- **What you need to do**: Look for the word "Scotland" in the data below, and copy every line that holds it.

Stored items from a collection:
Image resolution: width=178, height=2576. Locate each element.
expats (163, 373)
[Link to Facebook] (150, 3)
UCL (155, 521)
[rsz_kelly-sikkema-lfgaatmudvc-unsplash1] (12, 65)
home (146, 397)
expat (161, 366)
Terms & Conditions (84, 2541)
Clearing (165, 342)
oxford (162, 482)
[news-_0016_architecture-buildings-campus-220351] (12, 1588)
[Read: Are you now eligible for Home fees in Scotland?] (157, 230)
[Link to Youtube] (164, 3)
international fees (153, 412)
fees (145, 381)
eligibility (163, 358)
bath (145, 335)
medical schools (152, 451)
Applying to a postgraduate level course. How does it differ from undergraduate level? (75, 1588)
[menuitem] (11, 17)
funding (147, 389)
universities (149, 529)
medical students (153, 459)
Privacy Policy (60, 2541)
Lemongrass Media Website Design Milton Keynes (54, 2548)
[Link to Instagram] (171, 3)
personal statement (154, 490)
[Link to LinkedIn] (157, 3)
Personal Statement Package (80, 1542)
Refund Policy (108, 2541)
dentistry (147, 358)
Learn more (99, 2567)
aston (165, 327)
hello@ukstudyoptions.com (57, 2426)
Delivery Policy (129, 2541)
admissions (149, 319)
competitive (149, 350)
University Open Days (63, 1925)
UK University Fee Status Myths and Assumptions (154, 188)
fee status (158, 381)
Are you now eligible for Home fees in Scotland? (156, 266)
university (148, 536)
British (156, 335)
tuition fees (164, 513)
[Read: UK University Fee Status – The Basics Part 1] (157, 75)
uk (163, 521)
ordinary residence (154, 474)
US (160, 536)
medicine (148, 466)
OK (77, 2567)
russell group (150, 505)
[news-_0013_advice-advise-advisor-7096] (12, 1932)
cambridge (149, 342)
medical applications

- **Task response**:
[Read: Are you now eligible for Home fees in Scotland?] (157, 230)
Are you now eligible for Home fees in Scotland? (156, 266)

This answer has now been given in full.